| Цитируемый текст |
Но тысячекратно чаще разыгрывались здесь заурядные криминальные сцены. Распространеннейшим промыслом среди петербургских грабителей было - заманить прилично одетого горожанина или завести его ночью на извозчике к Семеновскому плацу, а там... Как-то раз вечерком (дело было на Масленице) возвращался с дружеской пирушки молодой купец. На Гороховой улице повстречалась ему дама под вуалью. Как же пройти мимо? Гуляка начал приставать к одинокой красавице, и, против ожидания, успешно. Вскоре оба уже катили на извозчике к ней домой. У Царскосельского вокзала дама остановила пролетку: теперь надо - объяснила она - пройти пешком через Семеновский плац, а там, за этим холодным темным пространством, их ждут тепло, уют и ложе наслаждений. Посреди плаца нетерпеливый купец полез к прекрасной незнакомке с поцелуями... но вместо ответа получил оглушающий удар по голове. Прелестница вытащила из его кармана бумажник, сорвала золотые часы и бросилась бежать. К счастью для потерпевшего, поблизости проходили двое солдат; с их помощью преступницу поймали, доставили в участок... И тут, к изумлению действующих лиц, выяснилось: она - не она, а он, профессиональный грабитель и искусный актер, использующий женский образ как приманку для искателей любовных приключений с туго набитыми кошельками.

| Записанные сведения |
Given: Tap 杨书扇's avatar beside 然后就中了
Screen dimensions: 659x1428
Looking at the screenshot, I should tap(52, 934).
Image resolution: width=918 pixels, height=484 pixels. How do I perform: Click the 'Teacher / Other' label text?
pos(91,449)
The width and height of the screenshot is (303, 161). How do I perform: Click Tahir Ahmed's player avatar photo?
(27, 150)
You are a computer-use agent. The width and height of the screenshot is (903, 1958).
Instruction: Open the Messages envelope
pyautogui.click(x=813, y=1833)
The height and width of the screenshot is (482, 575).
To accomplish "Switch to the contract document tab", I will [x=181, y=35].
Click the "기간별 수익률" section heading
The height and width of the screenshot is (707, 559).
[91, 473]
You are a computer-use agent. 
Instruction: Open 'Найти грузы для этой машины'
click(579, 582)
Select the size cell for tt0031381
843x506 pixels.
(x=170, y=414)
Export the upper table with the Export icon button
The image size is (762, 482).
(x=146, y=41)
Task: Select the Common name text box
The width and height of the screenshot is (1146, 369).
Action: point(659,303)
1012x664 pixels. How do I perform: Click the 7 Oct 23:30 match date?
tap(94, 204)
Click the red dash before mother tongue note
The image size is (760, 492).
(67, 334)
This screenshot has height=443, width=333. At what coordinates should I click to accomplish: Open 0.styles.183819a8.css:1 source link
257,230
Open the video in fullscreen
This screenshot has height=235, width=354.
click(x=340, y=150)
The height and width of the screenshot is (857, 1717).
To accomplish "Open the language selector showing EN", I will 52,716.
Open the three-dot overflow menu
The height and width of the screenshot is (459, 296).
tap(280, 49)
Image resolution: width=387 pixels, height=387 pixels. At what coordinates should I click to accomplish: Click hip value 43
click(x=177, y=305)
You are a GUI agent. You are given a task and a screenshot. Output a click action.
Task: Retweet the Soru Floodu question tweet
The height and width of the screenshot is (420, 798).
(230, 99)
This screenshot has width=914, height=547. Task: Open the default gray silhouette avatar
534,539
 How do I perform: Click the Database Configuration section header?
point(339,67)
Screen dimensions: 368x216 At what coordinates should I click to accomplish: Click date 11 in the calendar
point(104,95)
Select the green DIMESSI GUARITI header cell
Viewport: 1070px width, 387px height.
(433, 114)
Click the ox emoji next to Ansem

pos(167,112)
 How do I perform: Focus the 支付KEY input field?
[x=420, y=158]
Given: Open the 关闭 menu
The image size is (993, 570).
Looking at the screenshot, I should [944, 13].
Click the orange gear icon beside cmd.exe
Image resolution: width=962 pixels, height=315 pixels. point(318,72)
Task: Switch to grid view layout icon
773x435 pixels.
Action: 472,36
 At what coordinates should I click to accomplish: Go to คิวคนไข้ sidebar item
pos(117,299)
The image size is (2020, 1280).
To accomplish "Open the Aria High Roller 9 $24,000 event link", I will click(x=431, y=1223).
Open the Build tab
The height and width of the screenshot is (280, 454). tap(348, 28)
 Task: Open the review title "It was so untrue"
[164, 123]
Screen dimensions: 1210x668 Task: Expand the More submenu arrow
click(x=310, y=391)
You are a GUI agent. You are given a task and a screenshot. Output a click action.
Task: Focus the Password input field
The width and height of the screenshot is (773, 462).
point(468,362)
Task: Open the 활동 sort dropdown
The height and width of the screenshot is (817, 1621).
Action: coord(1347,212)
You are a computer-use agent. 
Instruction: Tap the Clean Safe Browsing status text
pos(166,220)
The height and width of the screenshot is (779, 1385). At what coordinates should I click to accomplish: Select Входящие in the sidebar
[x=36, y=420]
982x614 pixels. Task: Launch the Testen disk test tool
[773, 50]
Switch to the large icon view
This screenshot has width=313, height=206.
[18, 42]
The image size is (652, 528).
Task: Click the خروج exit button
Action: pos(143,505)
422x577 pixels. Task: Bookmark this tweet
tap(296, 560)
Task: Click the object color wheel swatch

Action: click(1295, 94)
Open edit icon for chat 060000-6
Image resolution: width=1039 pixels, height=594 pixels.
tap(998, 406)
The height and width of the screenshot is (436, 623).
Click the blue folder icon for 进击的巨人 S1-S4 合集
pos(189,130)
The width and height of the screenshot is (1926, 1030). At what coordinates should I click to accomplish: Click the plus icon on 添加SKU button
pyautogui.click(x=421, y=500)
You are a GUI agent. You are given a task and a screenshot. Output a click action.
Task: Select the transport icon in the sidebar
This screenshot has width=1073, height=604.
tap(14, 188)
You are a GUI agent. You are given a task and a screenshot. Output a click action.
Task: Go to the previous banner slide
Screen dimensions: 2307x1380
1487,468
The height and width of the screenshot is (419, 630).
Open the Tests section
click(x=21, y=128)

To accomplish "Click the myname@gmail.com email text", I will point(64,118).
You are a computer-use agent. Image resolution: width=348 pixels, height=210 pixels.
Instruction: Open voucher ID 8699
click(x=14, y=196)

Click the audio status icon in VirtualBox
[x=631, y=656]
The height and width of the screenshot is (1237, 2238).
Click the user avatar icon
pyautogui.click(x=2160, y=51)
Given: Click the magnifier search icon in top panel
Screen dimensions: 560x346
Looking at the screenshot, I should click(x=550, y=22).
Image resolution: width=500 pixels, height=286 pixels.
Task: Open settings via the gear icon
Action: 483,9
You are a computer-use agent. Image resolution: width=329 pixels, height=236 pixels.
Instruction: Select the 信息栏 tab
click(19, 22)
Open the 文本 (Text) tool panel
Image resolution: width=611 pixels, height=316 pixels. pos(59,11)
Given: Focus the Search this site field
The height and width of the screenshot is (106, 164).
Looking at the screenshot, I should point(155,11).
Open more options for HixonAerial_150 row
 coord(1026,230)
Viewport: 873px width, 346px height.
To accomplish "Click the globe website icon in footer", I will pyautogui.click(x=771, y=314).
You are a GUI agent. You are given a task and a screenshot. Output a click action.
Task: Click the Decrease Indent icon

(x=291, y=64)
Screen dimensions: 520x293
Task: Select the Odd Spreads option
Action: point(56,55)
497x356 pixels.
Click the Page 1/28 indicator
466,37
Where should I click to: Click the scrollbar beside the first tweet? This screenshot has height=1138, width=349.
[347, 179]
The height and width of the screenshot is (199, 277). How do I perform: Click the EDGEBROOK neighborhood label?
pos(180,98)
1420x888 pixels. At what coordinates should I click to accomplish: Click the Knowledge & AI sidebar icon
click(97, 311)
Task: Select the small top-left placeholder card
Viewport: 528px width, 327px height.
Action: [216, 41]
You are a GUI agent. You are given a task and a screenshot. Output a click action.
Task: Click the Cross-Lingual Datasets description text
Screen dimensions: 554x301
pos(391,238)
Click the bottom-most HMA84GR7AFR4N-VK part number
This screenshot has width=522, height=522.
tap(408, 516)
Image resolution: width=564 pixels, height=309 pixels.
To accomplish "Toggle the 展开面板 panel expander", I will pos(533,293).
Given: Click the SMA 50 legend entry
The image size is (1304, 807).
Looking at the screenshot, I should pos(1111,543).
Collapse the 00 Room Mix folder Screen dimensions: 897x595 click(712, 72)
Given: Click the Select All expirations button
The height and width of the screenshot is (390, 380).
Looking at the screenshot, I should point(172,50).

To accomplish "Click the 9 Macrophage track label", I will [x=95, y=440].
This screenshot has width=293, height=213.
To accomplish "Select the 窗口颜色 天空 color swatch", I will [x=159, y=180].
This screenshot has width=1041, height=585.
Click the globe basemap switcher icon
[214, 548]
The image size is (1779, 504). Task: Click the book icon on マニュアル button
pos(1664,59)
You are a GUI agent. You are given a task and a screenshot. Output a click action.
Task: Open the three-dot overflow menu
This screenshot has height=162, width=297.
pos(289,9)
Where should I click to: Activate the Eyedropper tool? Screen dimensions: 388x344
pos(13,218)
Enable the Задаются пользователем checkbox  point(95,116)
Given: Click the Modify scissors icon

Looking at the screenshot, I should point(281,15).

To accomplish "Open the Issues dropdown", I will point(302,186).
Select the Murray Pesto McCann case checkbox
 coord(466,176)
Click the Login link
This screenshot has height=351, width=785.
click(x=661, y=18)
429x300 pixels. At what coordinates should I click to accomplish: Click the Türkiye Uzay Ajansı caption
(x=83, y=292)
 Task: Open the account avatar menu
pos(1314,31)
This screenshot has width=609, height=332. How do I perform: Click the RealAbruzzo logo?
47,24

| Задание |
Объясните по рассказу о Семеновском плаце, зачем грабитель выдавал себя за даму под вуалью.

| Ответ |
Женский образ служил ему приманкой для искателей любовных приключений с туго набитыми кошельками. Так он заманил подгулявшего молодого купца на Семеновский плац, оглушил его там, отнял бумажник и золотые часы.